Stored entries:
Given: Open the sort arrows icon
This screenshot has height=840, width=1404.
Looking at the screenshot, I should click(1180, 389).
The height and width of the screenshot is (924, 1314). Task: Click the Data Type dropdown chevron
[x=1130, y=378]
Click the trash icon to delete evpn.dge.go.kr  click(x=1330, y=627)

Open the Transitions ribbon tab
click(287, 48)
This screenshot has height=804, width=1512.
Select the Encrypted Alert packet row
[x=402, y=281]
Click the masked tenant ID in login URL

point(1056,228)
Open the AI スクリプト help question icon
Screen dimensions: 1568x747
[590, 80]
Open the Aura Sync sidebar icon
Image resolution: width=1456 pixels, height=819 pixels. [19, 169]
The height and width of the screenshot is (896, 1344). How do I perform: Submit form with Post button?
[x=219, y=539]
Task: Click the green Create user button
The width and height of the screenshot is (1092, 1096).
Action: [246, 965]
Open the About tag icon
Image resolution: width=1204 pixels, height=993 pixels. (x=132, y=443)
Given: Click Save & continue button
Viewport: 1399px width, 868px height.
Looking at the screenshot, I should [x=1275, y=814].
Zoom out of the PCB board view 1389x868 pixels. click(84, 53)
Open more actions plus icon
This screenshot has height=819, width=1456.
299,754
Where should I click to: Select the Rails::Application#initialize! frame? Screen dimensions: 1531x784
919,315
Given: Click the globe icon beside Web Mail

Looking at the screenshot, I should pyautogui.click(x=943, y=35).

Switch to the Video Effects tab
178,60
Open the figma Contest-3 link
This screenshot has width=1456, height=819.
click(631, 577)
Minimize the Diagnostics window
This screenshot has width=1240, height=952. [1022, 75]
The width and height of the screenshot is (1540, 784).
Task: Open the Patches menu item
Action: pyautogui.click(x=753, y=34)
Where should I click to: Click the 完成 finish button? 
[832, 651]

DIRECTIONS FOR THIS TASK.
Can you quote exactly the lines from the one containing "Minimize the Diagnostics window" through the last line of the records above, and nothing else?

TASK SOLUTION.
Minimize the Diagnostics window
This screenshot has width=1240, height=952. [1022, 75]
The width and height of the screenshot is (1540, 784).
Task: Open the Patches menu item
Action: pyautogui.click(x=753, y=34)
Where should I click to: Click the 完成 finish button? 
[832, 651]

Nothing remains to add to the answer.